> _EXERCISE_: Show each line of the items below that contains the word "tool", copying every such line in full.

> _MATERIAL SHOWN_:
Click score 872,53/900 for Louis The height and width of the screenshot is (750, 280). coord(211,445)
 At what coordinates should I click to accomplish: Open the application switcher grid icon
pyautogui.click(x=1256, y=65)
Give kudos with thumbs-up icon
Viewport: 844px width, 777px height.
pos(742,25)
==
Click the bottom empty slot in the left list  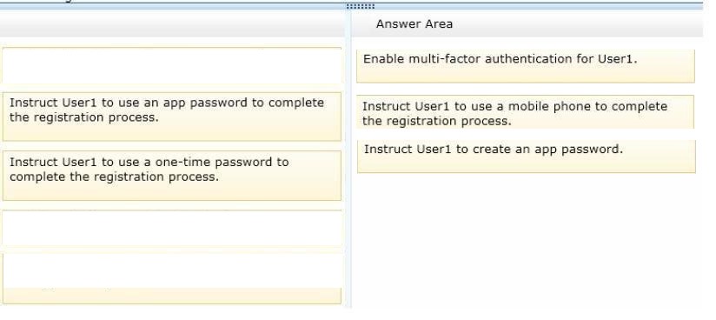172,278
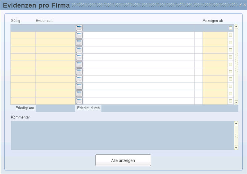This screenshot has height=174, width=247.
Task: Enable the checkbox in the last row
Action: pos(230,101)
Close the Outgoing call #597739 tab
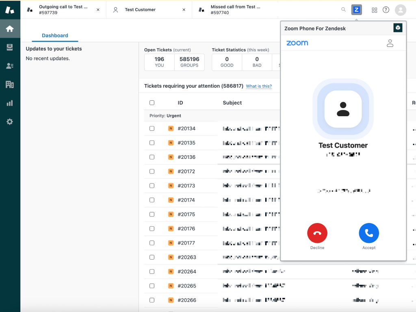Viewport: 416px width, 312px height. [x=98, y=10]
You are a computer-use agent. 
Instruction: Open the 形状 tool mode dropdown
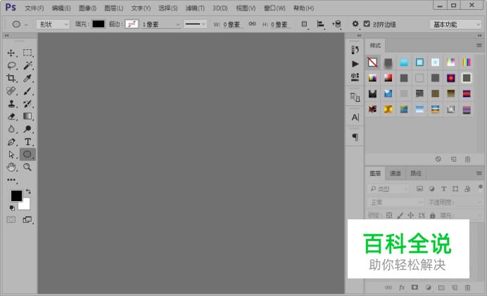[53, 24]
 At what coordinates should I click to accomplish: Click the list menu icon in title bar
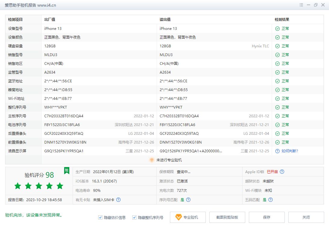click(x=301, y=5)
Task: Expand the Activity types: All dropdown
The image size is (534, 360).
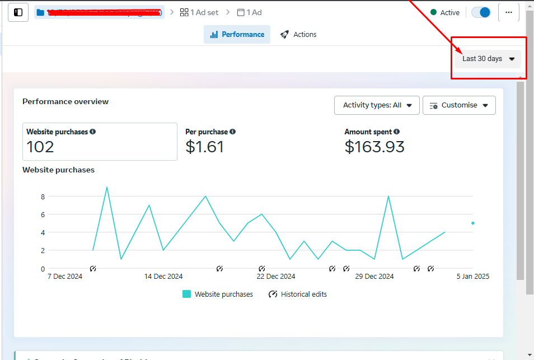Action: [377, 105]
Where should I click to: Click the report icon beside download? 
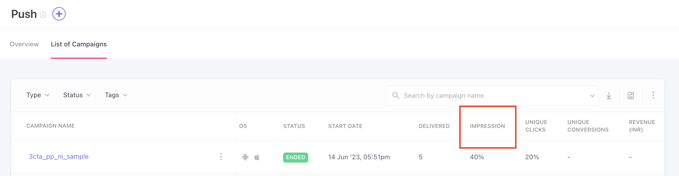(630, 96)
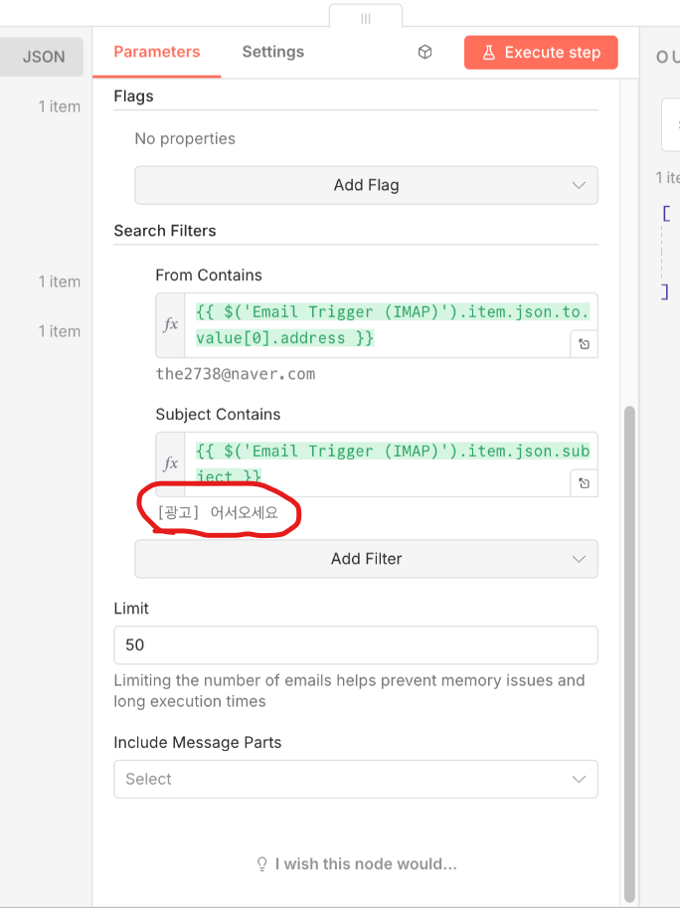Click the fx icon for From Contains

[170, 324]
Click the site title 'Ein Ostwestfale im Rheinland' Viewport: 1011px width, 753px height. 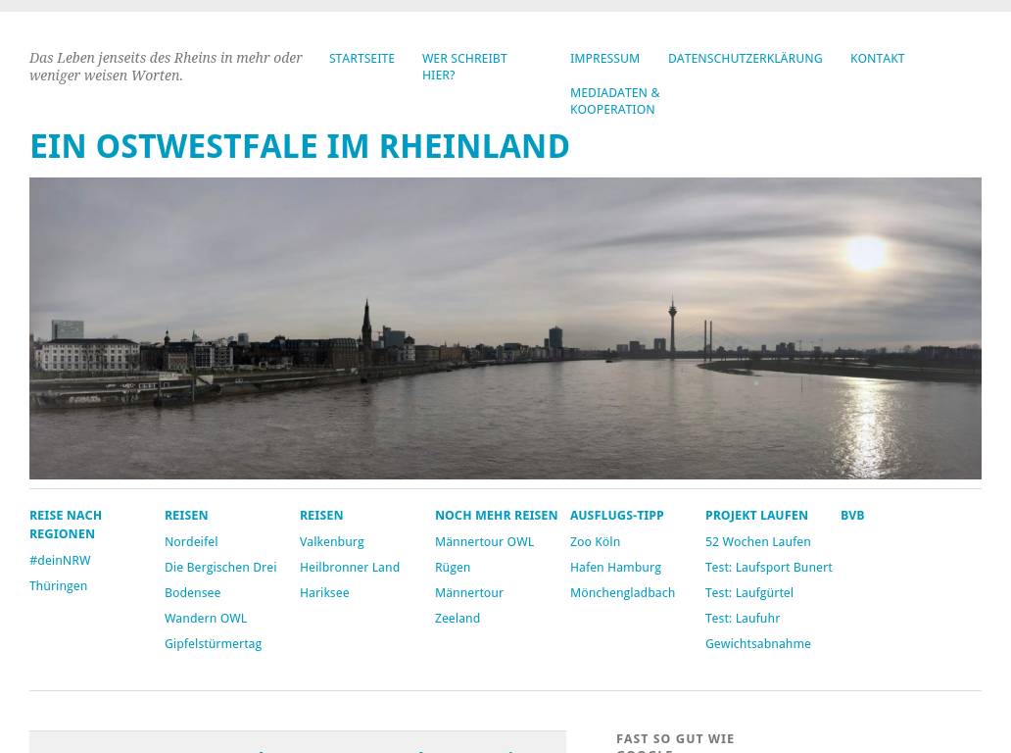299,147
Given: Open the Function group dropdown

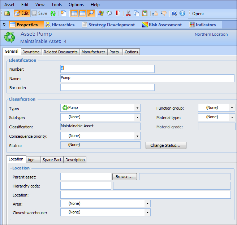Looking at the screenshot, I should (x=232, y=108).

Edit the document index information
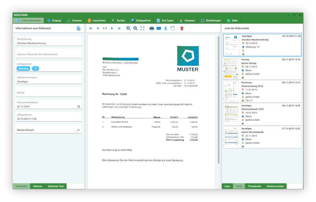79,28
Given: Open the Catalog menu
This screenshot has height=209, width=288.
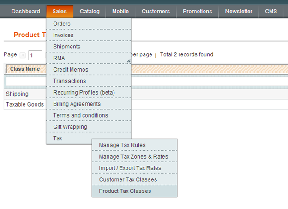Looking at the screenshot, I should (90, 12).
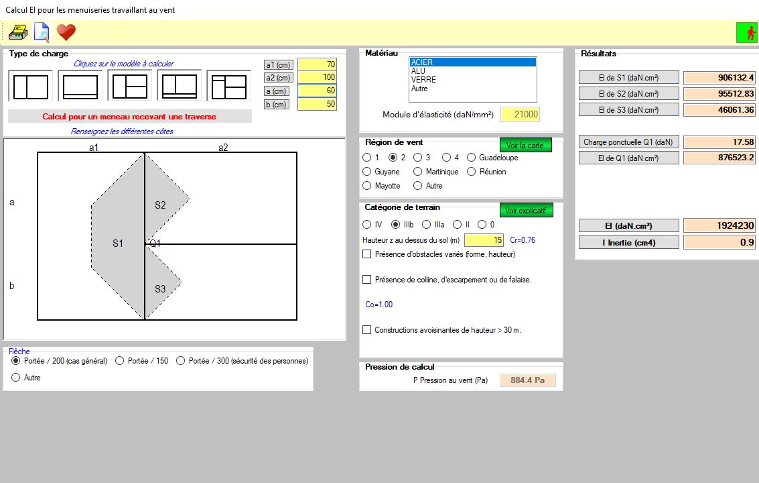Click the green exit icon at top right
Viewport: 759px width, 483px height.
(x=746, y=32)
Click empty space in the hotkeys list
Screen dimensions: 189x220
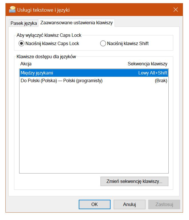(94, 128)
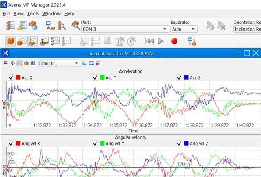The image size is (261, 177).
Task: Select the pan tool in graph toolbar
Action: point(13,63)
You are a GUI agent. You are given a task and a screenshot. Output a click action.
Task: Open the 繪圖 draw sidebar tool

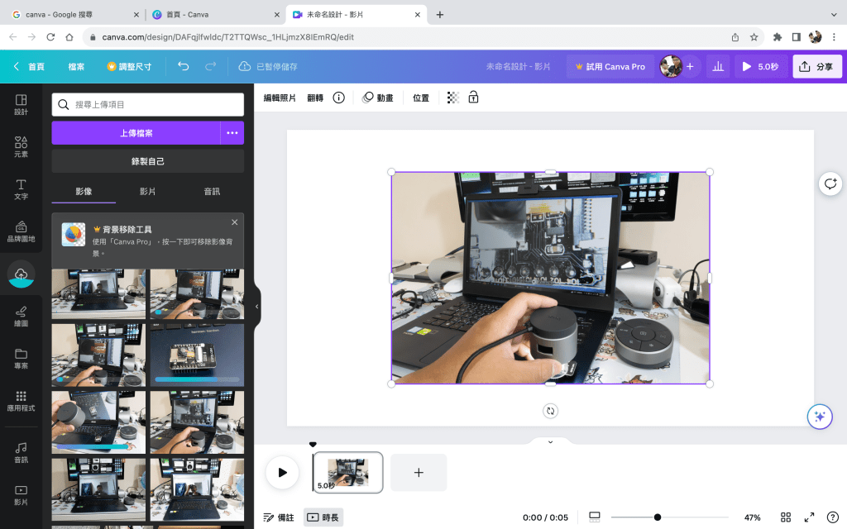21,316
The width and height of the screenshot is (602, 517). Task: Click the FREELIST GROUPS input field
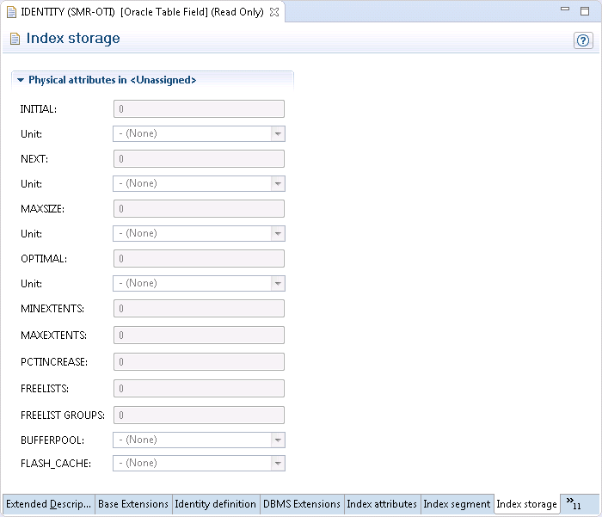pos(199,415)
--
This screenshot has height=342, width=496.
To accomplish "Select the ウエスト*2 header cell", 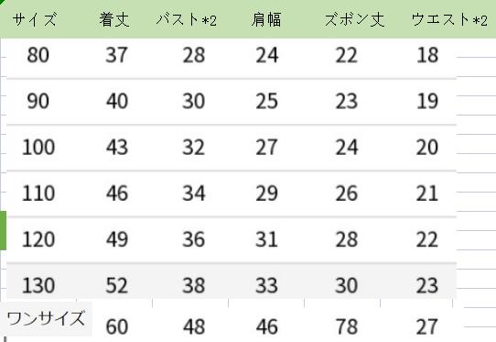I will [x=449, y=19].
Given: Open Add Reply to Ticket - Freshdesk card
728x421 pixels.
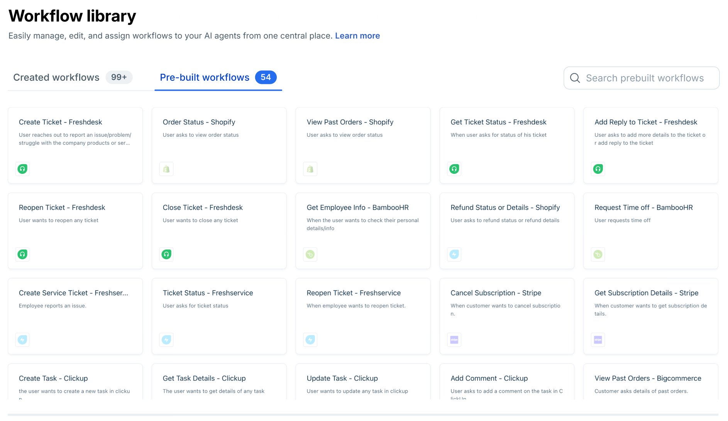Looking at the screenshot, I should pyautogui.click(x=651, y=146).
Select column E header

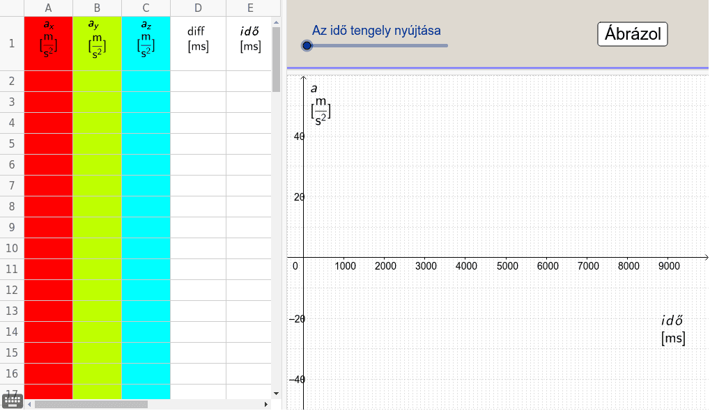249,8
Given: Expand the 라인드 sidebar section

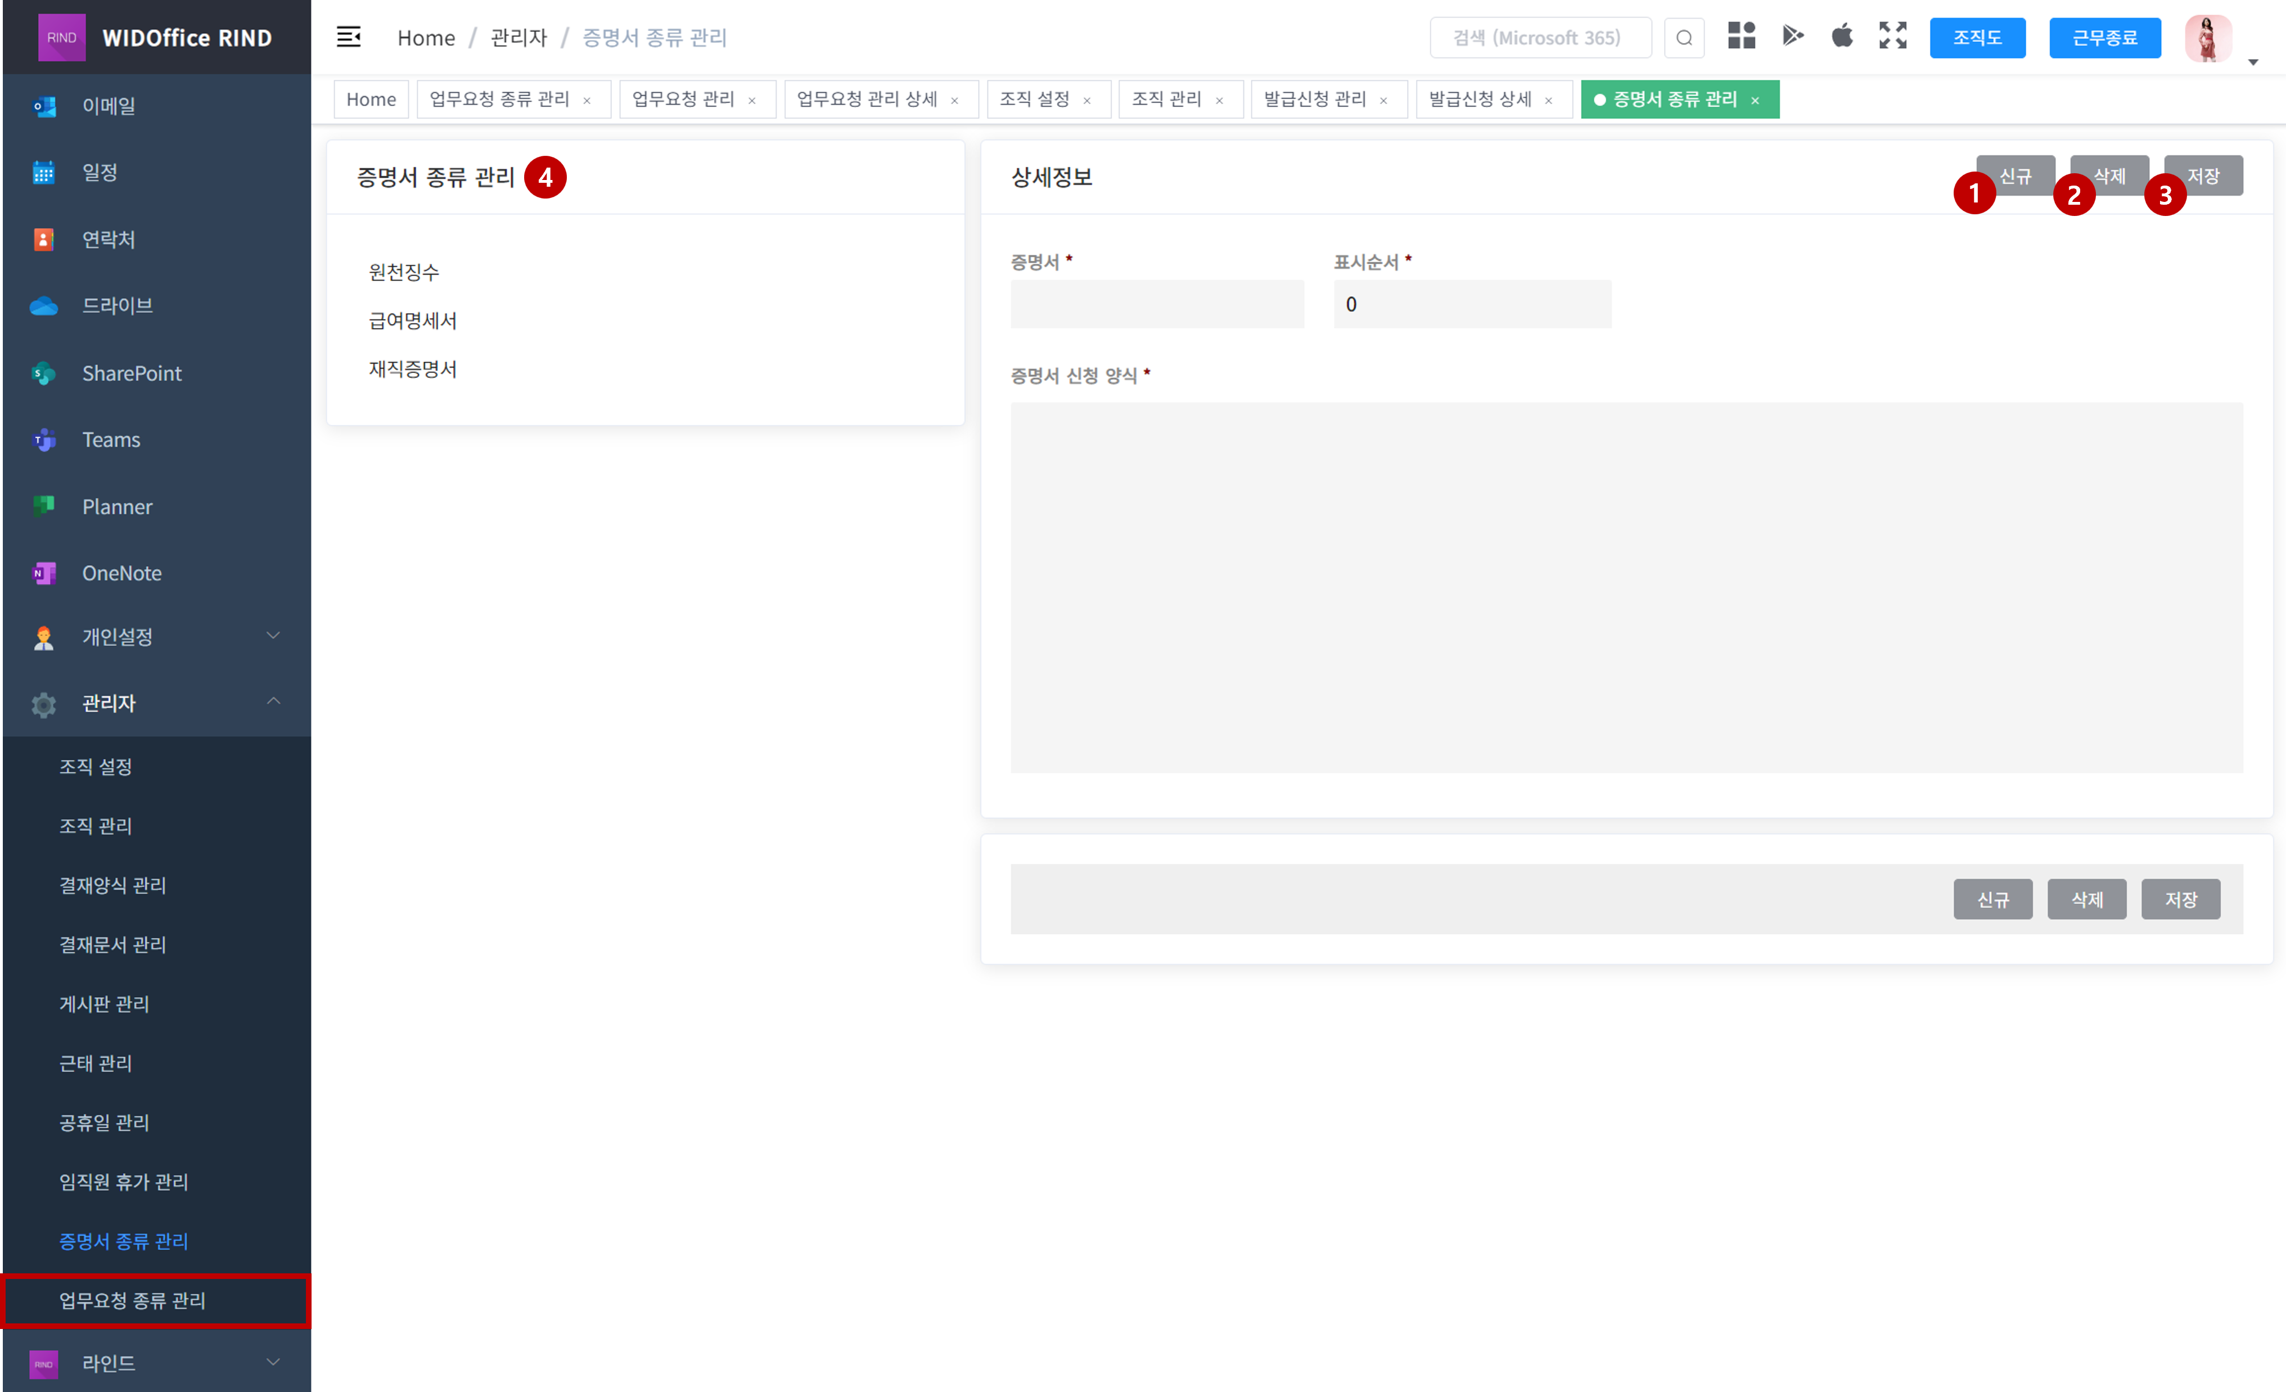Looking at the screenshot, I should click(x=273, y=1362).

> _TASK OUTPUT_:
Instruction: Open the 形状 tool mode dropdown
Task: Select the pan tool in graph toolbar
Task: Open the 繪圖 draw sidebar tool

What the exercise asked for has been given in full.